Der Zuger Unternehmer Guido Fluri verteidigt die Institution Kesb – und erklärt, wie diese dank einer Ombudsstelle besser funktionieren könnte.
Interview Ernst Meier
Guido Fluri am Sitz der GF Holding in Cham. Er erlebte als Heimkind selber, was es heisst, wenn die Behörden bestimmen, wo und bei wem man aufzuwachsen hat. (Bild: Stefan Kaiser / Neue ZZ)

Guido Fluri am Sitz der GF Holding in Cham. Er erlebte als Heimkind selber, was es heisst, wenn die Behörden bestimmen, wo und bei wem man aufzuwachsen hat. (Bild: Stefan Kaiser / Neue ZZ)

Die immer wieder kritisierte Kinder- und Erwachsenenschutzbehörde Kesb kann auf prominente Unterstützung zählen. Der Wohltäter Guido Fluri erklärte Anfang Dezember, dass es zwingend nötig sei, das Vertrauen in die Behörde zurückzubringen. Dafür hat er vorgeschlagen, eine Ombudsstelle für die Kesb zu finanzieren (wir berichteten). Seine Idee soll schon bald Realität werden und nachhaltig wirken.

Guido Fluri, wollen Sie mit der Schaffung einer Ombudsstelle die umstrittene Kesb retten?

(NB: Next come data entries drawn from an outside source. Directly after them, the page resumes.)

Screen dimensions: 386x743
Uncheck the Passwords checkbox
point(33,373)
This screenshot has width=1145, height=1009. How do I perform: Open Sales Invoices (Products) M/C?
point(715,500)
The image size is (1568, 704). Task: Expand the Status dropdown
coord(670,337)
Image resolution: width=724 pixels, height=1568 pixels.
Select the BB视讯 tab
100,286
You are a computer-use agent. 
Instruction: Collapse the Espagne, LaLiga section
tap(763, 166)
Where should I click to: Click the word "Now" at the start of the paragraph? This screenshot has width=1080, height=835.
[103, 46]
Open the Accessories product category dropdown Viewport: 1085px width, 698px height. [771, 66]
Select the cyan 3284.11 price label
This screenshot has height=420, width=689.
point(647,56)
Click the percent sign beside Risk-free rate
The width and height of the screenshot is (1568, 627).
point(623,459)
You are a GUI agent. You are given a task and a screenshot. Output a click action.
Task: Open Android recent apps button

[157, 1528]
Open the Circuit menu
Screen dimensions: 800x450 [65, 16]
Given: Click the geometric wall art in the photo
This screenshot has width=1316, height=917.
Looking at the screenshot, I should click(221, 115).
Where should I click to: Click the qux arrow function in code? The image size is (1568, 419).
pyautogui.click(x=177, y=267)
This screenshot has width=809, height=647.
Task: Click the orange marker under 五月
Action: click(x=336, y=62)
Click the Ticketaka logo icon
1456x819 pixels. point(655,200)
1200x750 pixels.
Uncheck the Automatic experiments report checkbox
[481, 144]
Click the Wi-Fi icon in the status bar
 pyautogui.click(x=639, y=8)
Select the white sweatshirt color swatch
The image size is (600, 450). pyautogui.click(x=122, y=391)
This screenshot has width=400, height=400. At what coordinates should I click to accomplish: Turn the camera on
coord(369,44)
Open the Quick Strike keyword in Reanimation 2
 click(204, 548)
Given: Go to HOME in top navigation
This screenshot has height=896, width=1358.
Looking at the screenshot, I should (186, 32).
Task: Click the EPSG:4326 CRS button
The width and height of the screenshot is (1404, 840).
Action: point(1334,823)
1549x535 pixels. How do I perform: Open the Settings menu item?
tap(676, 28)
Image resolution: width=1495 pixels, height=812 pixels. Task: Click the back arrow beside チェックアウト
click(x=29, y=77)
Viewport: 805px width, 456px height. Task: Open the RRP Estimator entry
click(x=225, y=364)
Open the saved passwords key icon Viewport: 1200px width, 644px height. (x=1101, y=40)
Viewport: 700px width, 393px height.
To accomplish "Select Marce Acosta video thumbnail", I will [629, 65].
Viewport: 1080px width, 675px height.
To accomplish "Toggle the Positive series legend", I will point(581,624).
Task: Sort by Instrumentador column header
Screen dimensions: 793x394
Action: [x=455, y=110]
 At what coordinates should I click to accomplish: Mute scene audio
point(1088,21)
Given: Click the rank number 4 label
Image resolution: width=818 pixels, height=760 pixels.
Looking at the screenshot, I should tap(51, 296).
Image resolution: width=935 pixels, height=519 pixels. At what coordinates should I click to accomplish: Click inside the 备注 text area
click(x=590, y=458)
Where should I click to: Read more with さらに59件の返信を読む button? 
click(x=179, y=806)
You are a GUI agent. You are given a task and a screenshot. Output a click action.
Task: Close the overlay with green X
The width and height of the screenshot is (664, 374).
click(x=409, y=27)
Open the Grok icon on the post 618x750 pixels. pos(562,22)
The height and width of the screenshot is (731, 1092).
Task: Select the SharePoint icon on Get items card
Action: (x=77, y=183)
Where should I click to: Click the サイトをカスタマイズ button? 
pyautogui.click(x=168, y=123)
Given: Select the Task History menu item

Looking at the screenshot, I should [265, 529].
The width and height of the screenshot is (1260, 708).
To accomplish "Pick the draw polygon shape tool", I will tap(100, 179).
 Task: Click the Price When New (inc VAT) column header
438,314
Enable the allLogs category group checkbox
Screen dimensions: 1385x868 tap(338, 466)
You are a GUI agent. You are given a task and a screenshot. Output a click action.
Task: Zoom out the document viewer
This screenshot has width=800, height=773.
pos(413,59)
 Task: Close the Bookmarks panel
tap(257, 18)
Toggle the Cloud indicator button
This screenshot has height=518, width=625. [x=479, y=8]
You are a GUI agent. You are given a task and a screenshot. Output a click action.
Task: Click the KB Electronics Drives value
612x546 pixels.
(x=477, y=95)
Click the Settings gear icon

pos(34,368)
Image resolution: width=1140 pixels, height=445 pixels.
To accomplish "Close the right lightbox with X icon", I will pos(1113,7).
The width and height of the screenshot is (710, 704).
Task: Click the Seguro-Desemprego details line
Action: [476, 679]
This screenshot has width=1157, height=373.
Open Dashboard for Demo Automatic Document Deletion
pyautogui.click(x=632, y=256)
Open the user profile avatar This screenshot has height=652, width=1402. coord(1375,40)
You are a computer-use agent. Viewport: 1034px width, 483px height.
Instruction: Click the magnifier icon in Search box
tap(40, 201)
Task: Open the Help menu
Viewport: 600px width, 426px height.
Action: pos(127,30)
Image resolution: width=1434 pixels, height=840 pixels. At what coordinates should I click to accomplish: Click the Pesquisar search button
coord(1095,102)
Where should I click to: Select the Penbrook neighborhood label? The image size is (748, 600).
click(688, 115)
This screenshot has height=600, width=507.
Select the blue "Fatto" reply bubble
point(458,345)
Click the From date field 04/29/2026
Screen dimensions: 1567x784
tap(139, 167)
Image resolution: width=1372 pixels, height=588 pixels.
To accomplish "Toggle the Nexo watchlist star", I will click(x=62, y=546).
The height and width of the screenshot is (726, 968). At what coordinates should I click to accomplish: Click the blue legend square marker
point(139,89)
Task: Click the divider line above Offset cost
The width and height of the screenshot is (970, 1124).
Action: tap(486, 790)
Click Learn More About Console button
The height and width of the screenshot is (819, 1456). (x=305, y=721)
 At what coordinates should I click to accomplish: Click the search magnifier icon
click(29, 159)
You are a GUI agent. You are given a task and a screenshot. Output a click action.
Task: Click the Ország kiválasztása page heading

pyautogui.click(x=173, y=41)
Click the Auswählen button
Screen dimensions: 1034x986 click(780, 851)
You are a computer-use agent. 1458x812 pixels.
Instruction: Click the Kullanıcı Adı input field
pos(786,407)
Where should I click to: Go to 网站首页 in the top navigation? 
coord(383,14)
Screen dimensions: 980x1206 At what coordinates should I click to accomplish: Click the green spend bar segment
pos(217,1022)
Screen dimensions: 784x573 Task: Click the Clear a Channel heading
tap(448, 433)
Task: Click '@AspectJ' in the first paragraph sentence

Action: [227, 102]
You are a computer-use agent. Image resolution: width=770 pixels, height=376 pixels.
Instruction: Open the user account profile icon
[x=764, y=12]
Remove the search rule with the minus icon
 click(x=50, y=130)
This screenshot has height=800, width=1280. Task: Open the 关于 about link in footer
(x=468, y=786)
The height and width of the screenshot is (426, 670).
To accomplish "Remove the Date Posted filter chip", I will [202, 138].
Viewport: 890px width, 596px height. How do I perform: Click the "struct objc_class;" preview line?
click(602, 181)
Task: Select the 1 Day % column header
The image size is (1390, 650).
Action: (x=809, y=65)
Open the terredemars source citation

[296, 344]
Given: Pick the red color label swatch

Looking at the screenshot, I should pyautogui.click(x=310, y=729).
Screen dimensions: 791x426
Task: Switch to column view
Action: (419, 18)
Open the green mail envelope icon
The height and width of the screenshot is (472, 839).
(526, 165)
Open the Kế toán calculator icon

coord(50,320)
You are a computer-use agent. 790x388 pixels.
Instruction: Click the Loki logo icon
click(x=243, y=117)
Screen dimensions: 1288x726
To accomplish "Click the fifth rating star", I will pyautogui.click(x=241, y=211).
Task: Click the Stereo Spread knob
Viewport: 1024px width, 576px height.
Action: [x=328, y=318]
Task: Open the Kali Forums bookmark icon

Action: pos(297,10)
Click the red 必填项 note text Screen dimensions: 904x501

Guido Fluri*: Mir geht es einzig und allein um den Kinder- und Erwachsenenschutz, um die Betroffenen also. Für diese ist die Kesb zuständig, weshalb man hier auch ansetzen muss. Man kann die Abschaffung einer Behörde fordern oder aber auf Verbesserungen hinarbeiten. Ich bin vom zweiten Weg überzeugt und versuche deshalb meinen Beitrag hier zu leisten.

Weshalb braucht es eine Ombudsstelle für die Kesb?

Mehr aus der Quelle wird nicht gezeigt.